In a recorded conversation with this reporter, Hill intern “Nate” blasted Ryan for not having a hardline immigration stance, saying “Paul Ryan is a cuck, he’s a cuck, get him out” and “Paul Ryan: cuck first and Yankee second.”
(Editor’s note – we are choosing to only use the intern’s first name just to keep his name clean from any future employer’s Google search but as is obvious from the piece, are not actively seeking to protect his identity.)
The term “cuck” originated in political spaces during 2015, as white nationalists and the far-right began calling Republicans they deemed too moderate “cuckservatives.” The word is racially charged, as “cuck” that Joan Walsh described as a pornographic genre “in which a white husband, either in shame or lust, watches his wife be taken by a black man.”
In reference to Ryan, the “cuck” slur towards him originated on alt-right and white supremacist websites. Ryan has been deemed a “cuck” from white nationalist leader Richard Spencer, neo-Nazi websites The Daily Stormer and Stormfront and alt-right pundit Mike Cernovich. Ryan even received the title “Cuck of The Year For 2016” by the Reddit page President Trump used to host an online town hall event.

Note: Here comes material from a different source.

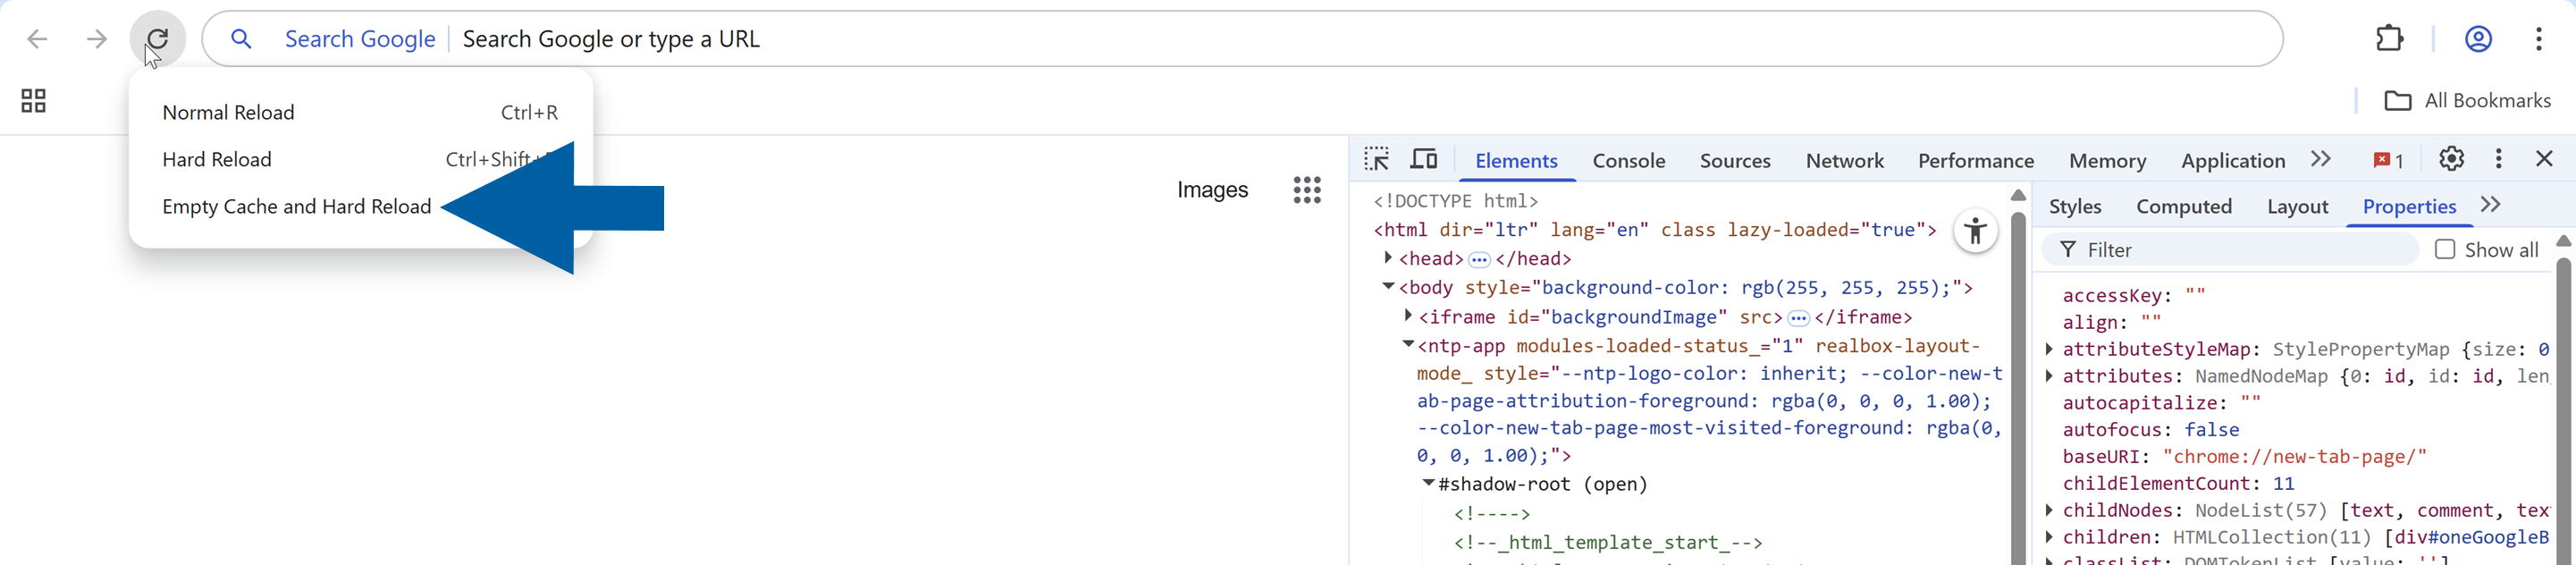Image resolution: width=2576 pixels, height=565 pixels.
Task: Open the Extensions puzzle icon
Action: point(2389,39)
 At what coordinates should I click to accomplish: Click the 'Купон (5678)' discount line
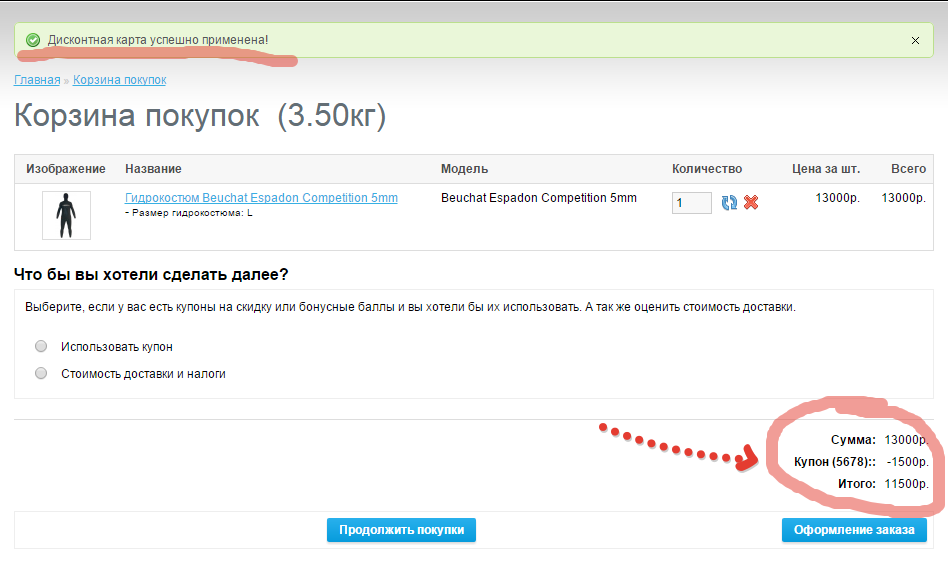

This intern has a long record with the GOP, as he has worked in the Arkansas senator’s office since January, worked for the Republican Party of Kentucky and lead the Western Kentucky University College Republicans — per his Facebook page.
He continued his conversation with this reporter by saying “Americans are the superior race to everyone in the world . . . we’re superior people” — his evidence for such an assertion came from America’s wartime record. Nate then brought up the Revolutionary War during this rant and called the British “faggots” and American defector Benedict Arnold “a homoesexual.”

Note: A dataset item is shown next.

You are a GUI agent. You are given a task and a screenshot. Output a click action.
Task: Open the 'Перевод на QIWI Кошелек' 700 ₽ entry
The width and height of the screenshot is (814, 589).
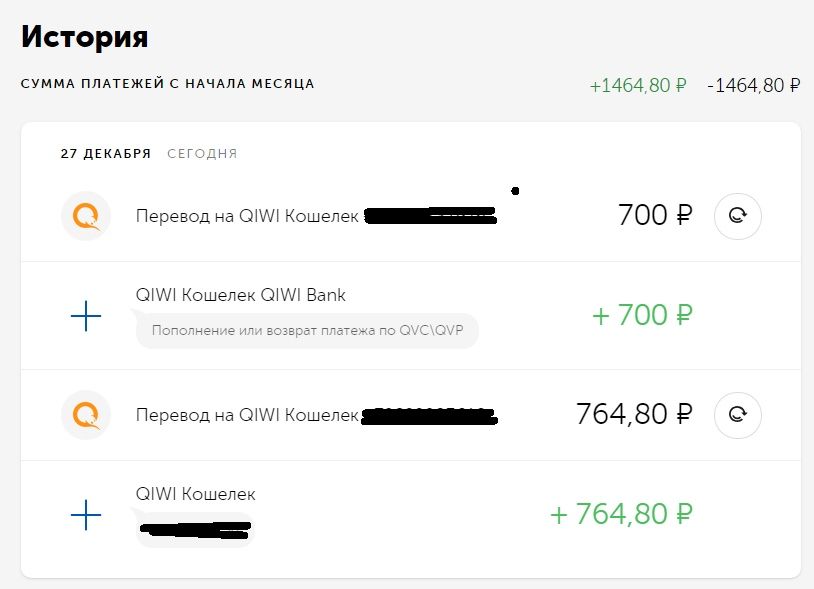[x=246, y=216]
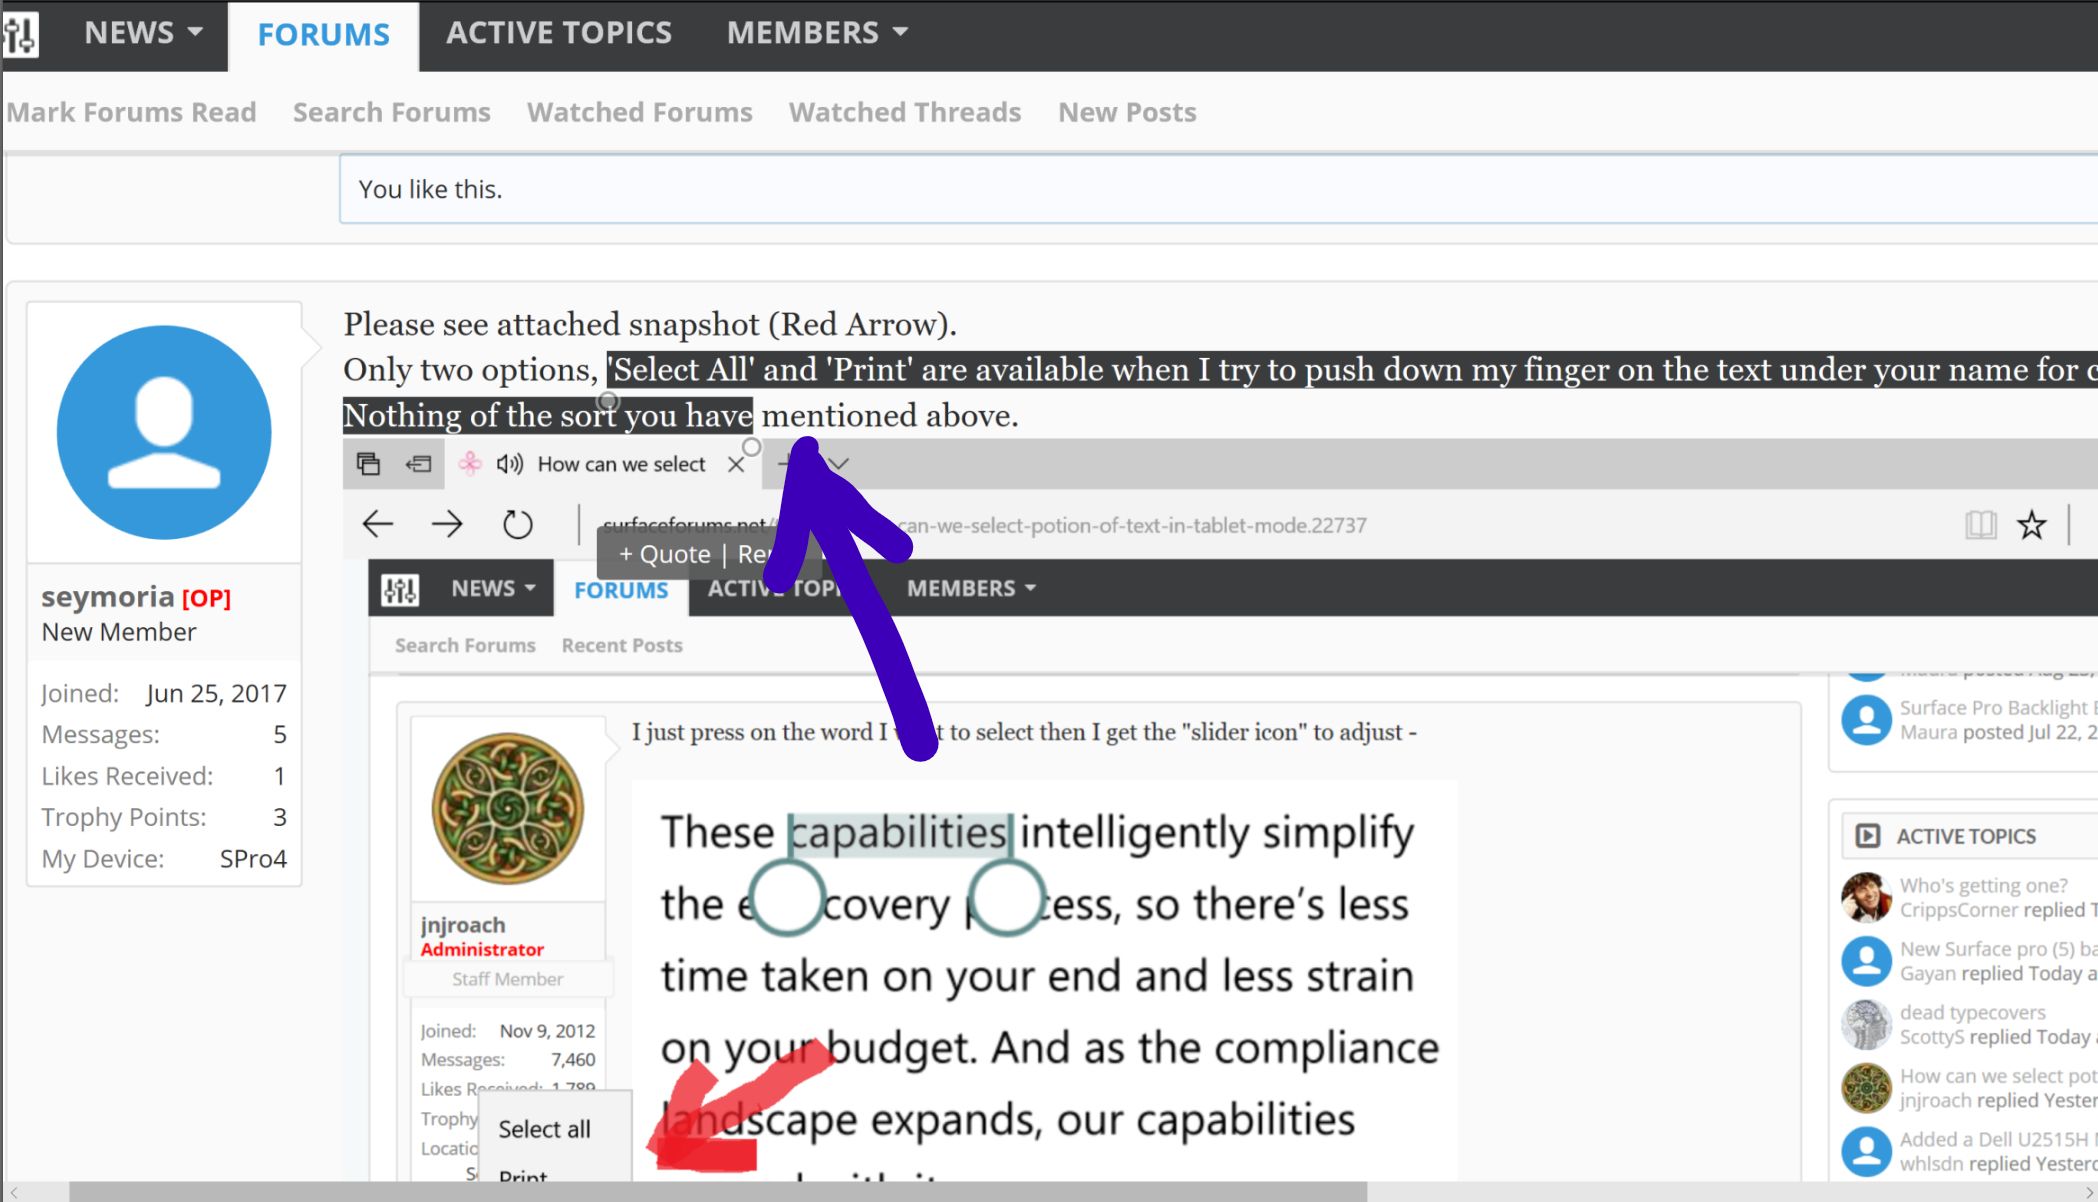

When it came to the Trump administration’s controversial Muslim immigration policies, the intern believes we should close the borders, saying “they say ‘we need to lax our immigration system and let more of these people in,’ fuck no!”
“Am I a bigot [towards Muslims]? I guess damn so!” Nate added.

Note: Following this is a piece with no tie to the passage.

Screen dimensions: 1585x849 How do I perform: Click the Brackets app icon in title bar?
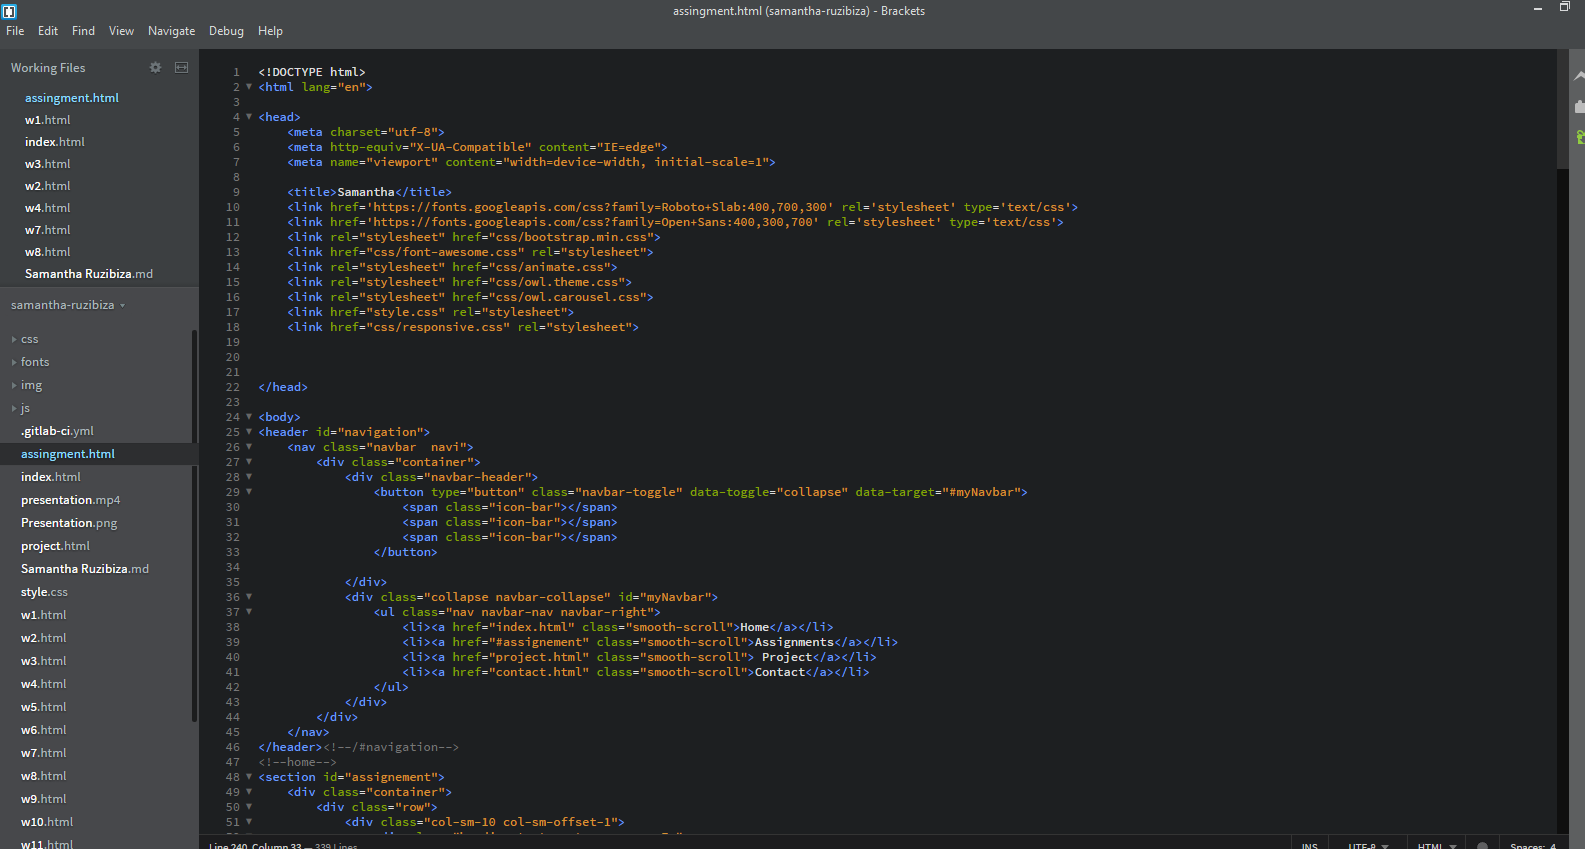pos(10,11)
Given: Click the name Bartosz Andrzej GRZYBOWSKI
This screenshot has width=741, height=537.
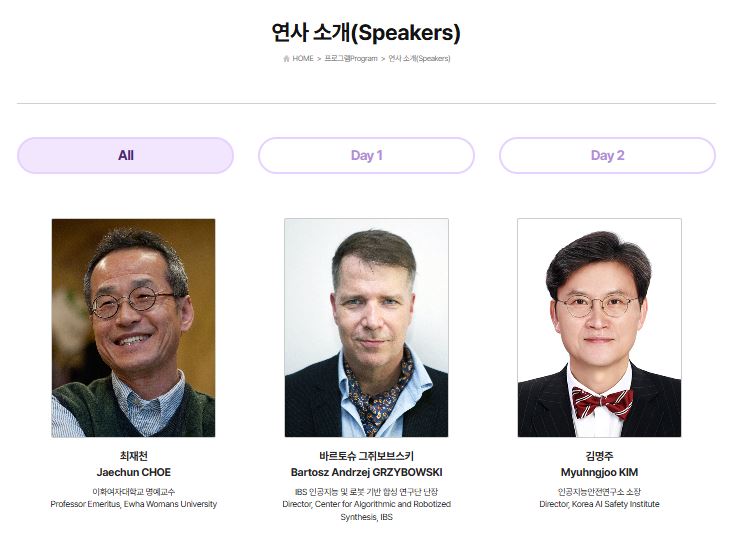Looking at the screenshot, I should [x=366, y=472].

Nate also claims that the idea of health care being a human right is “garbage” and “fundamentally wrong.”
“You will die in the streets if you are an idiot . . . we believe in Social Darwinism, the idiots will get fucked,” he said.
Additionally — though Nate has been interning in Cotton’s office for six months — he has quite a history of controversial social media posts, as he repeatedly said “fag” and “faggot” and used “gay” as a derogatory term on his public Twitter page before being hired. These Twitter rants also include the use of the slur “tranny.”
Nate has made a name for himself for his controversial and homophobic rhetoric in the halls of Congress, as this reporter heard about him from multiple Hill staffers.
Cotton is a Trump-ally who has called for a crackdown on immigration and pushed for the president’s “extreme vetting” policies of majority-Muslim countries, saying “I doubt many Arkansans or Americans more broadly object to taking a harder look at foreigners coming into our country.”
Perhaps Republicans should apply their extreme vetting policies to their intern hiring process.
Mediaite has reached out to the office of Senator Cotton. A spokesperson tells us that Nate “is no longer an intern in Senator Cotton’s office. Beyond that, I cannot comment on personnel matters.”
www.mediaite.com (Audio at link)
Nothing massively surprising here.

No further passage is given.